New Jersey’s criminal-justice code mandates registration by certain sex offenders and authorizes publication of their presence within communities where they intend to reside, based on a three-tier notification system. The Division of State Police is also authorized to make information available over the Internet to enable the members of the public to “take appropriate precautions” to protect themselves and those in their care.
Registration is required of anyone who has been convicted, adjudicated delinquent or found not guilty by reason of insanity for crimes such as aggravated sexual assault, aggravated criminal sexual contact and other specific sex crimes, regardless of the age of the victim. New Jersey also requires registration for child-specific sex crimes like child endangerment, luring and enticing, or kidnapping involving sexual conduct with a minor.
The registration requirement encompasses individuals convicted in other states of crimes that justify sex-offender registration, including students who attend New Jersey colleges and universities. Registration forms, which include personal information such as the sex offender’s home address and place of employment, must be submitted to the local police department, which confirms the accuracy of the information.

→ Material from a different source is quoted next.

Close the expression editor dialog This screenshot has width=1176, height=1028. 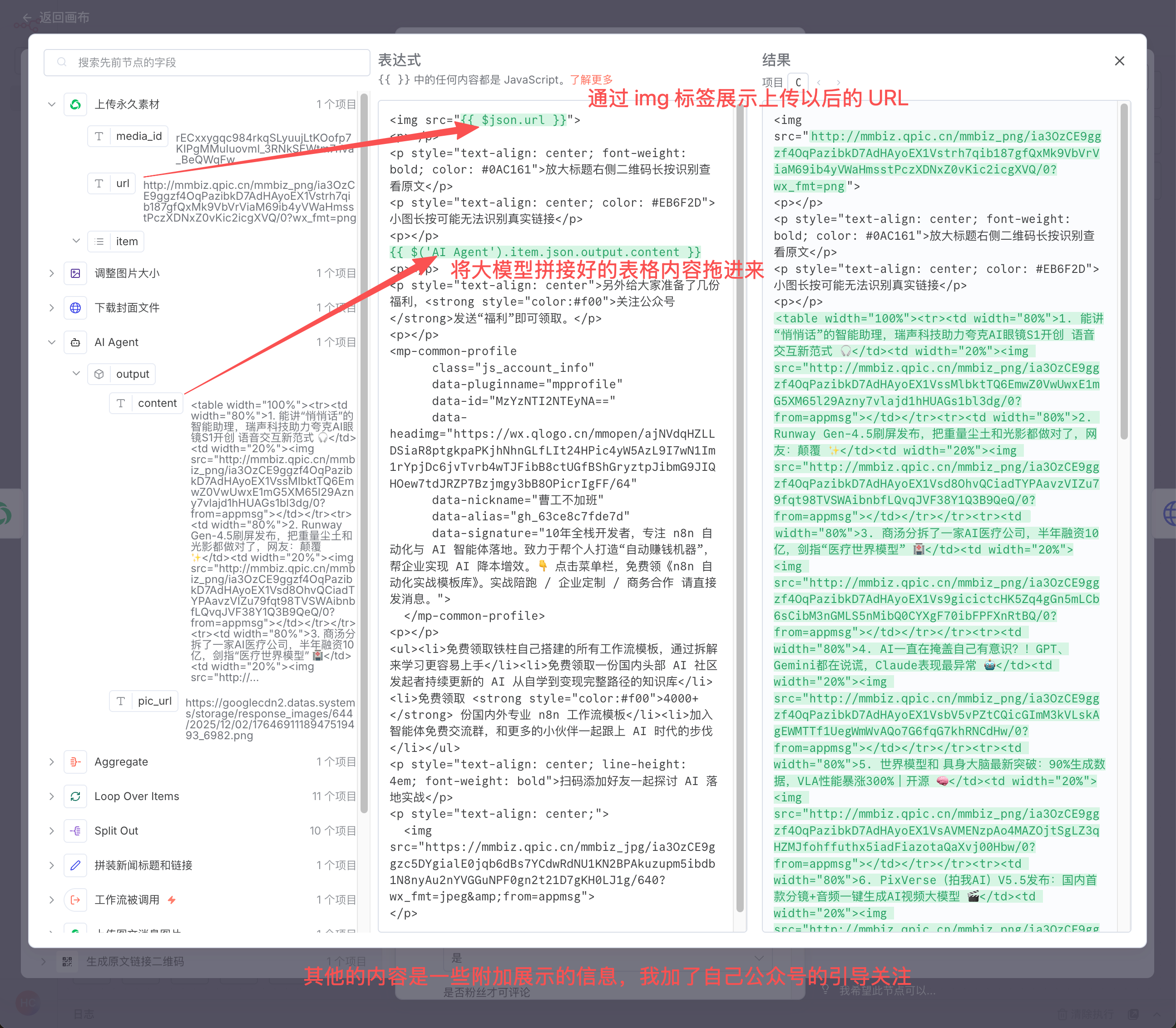(x=1119, y=61)
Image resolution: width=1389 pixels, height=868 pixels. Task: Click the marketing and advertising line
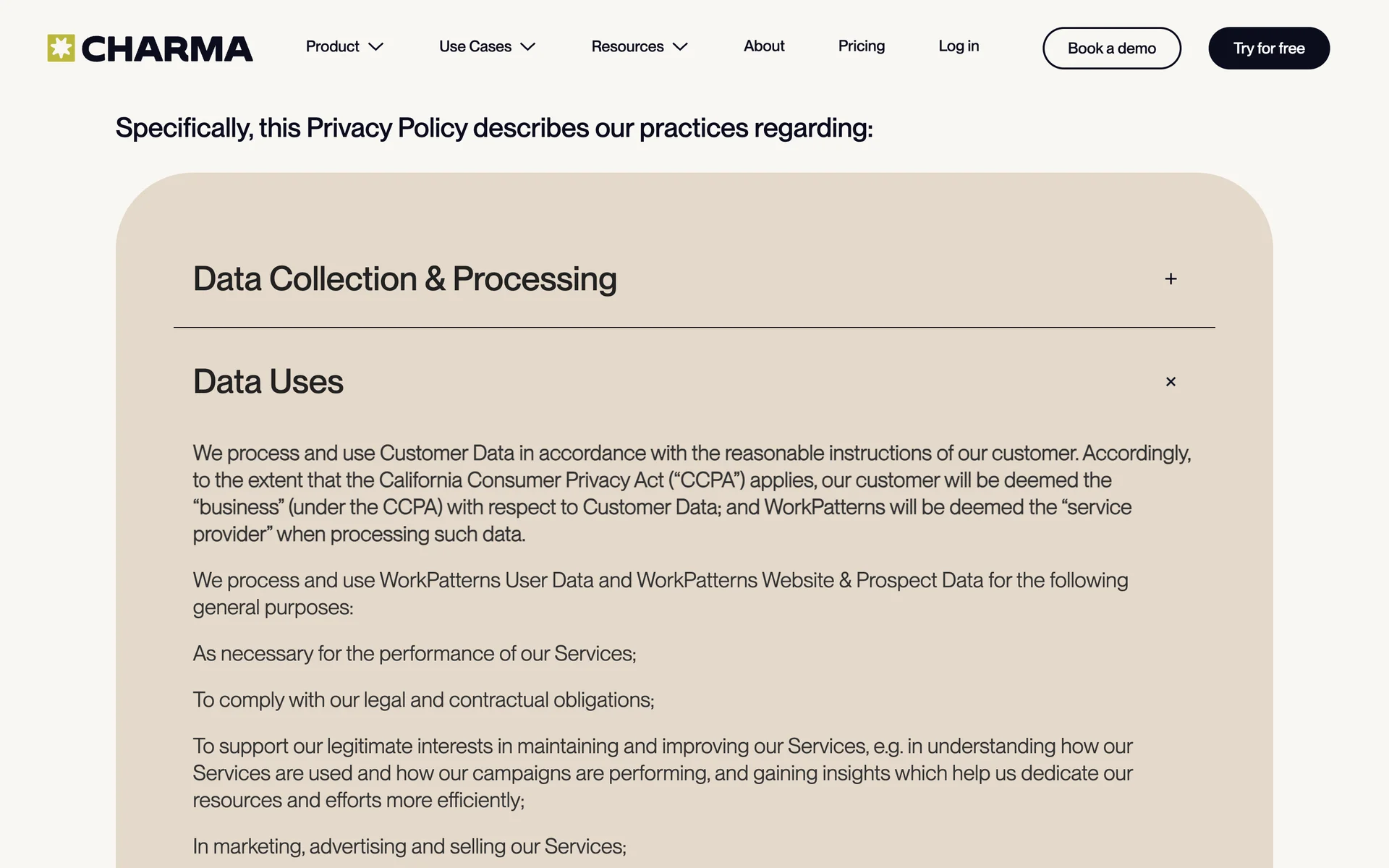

Consequences for Failure to Properly Register as a Sex Offender
Anyone subject to the Megan’s Law registry must register for the rest of his or her life, and must report a change of address within 10 days of taking a new residence. Failure to comply in any way with those requirements makes the individual subject to criminal prosecution, a serious risk for anyone who already has a criminal record.
The legislature has recognized that in some cases excluding individuals from the New Jersey sex-offender registry is appropriate such as a juvenile with a single conviction or a case involving a single offense with no subsequent offenses over a 15-year period. However, these exceptions must always be based on findings of the relative risks to public safety.
Because the potential consequences of any sex-offense allegation — including destruction of a suspect’s reputation — are so serious, a consultation with an experienced New Jersey criminal defense attorney should be considered at the earliest indication of a criminal investigation.